OpenCL Sample Code | DD STOSIC. Simplified, straightforward, OpenCL source code.

Hello fellow programmers. When I started learning OpenCL, nearly a month ago, I was disturbed by the long source codes I have encountered in Nvidia’s SDK and on the web. Therefore, I simplified some of Nvidia’s sample codes, more specifically: oclSimpleGL and oclVectorAdd, and have adapted them to my own use.
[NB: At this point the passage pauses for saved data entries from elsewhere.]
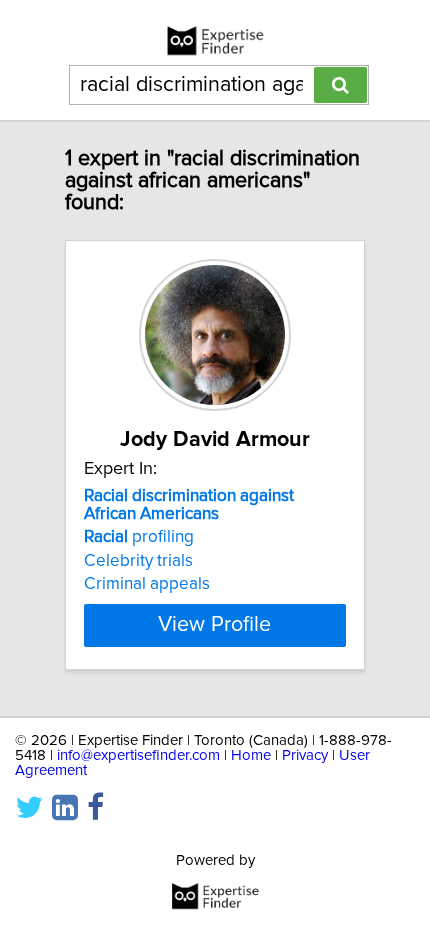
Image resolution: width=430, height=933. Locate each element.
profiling (139, 537)
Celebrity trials (138, 561)
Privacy (305, 755)
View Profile (214, 625)
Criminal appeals (147, 584)
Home (251, 755)
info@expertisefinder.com (138, 755)
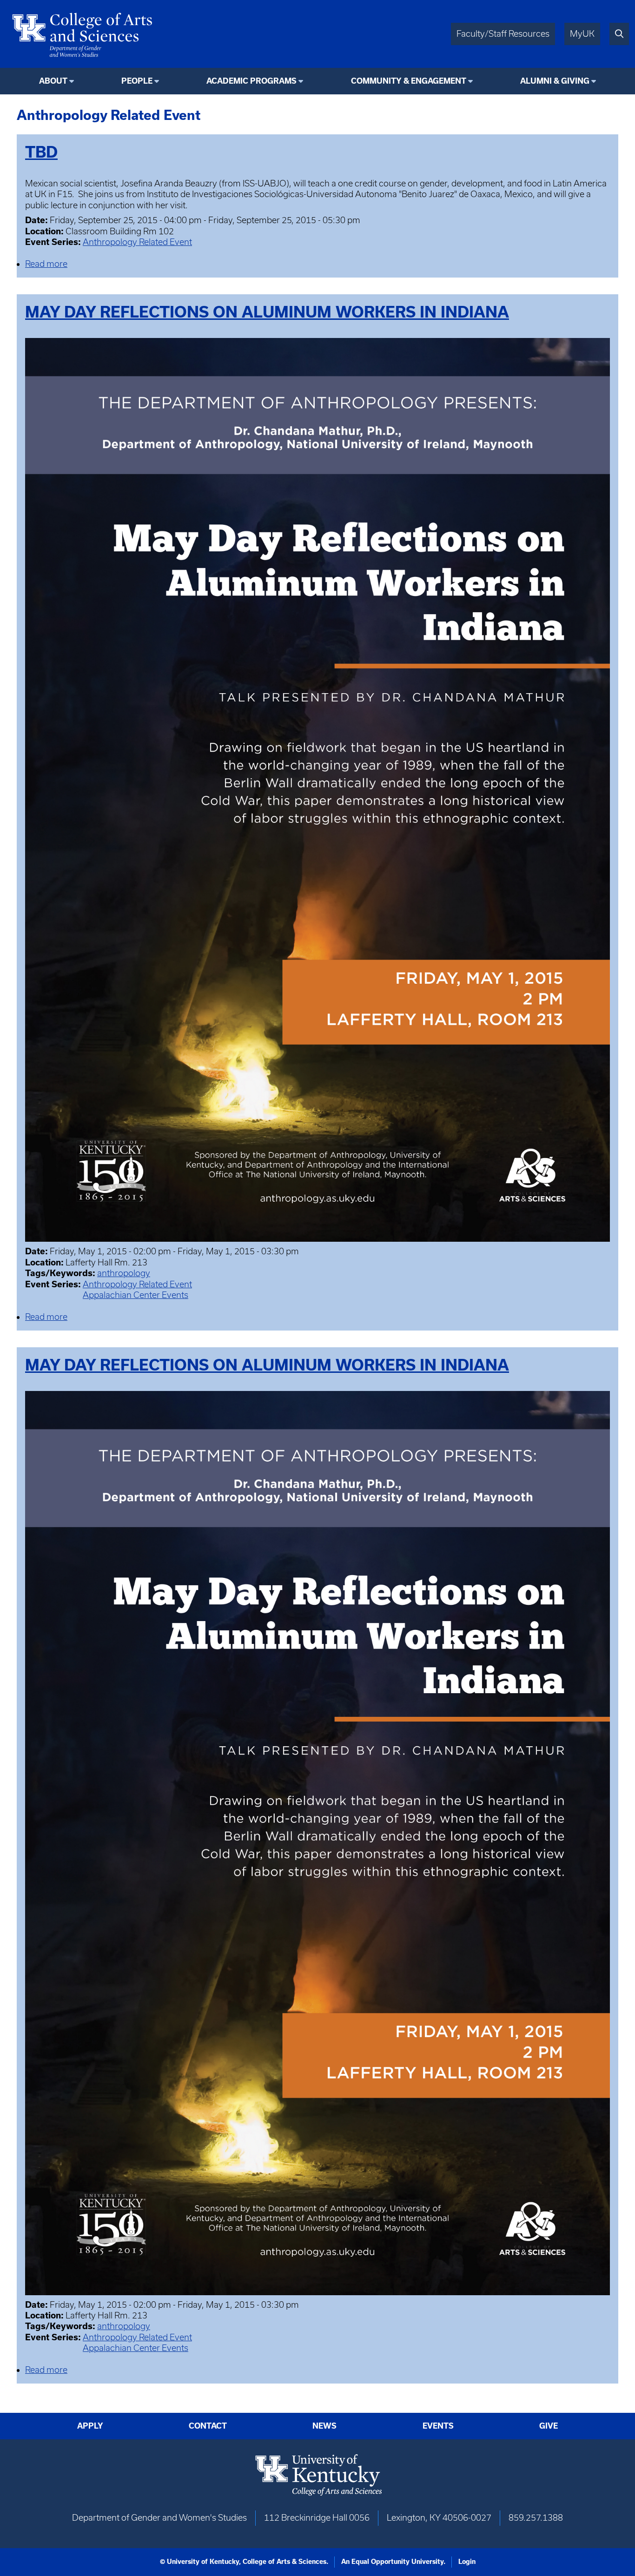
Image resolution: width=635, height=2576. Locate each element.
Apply (90, 2426)
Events (438, 2426)
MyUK (582, 34)
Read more (46, 264)
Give (548, 2426)
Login (467, 2561)
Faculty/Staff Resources (502, 34)
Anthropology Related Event (137, 242)
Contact (208, 2426)
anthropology (123, 1273)
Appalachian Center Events (135, 1295)
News (324, 2426)
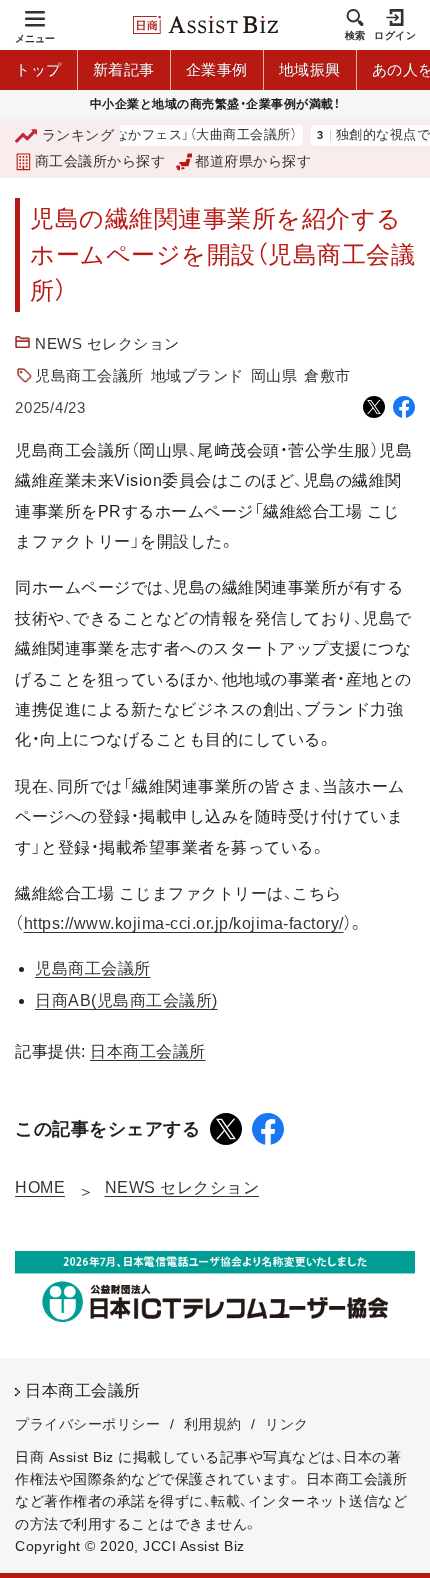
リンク (287, 1424)
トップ (38, 69)
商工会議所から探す (100, 161)
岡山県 (274, 375)
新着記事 (124, 69)
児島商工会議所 (89, 375)
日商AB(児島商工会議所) (126, 1000)
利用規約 (213, 1424)
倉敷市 (327, 375)
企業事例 (217, 69)
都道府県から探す (253, 161)
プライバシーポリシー (87, 1424)
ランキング (78, 135)
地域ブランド (197, 375)
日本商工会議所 (148, 1051)
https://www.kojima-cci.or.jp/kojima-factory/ (184, 923)
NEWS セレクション (107, 343)
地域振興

Although these samples lack many comments, most of the code is straightforward and easy to understand.

I am providing source code for four of my projects:

    [*]simplecl (data set of 100 elements; mutliply each element by an integer) | adapted from oclVectorAdd

    [*]add (adds two buffers)

    [*]profiler (calculates and displays time required for work-items to execute kernel in simplecl)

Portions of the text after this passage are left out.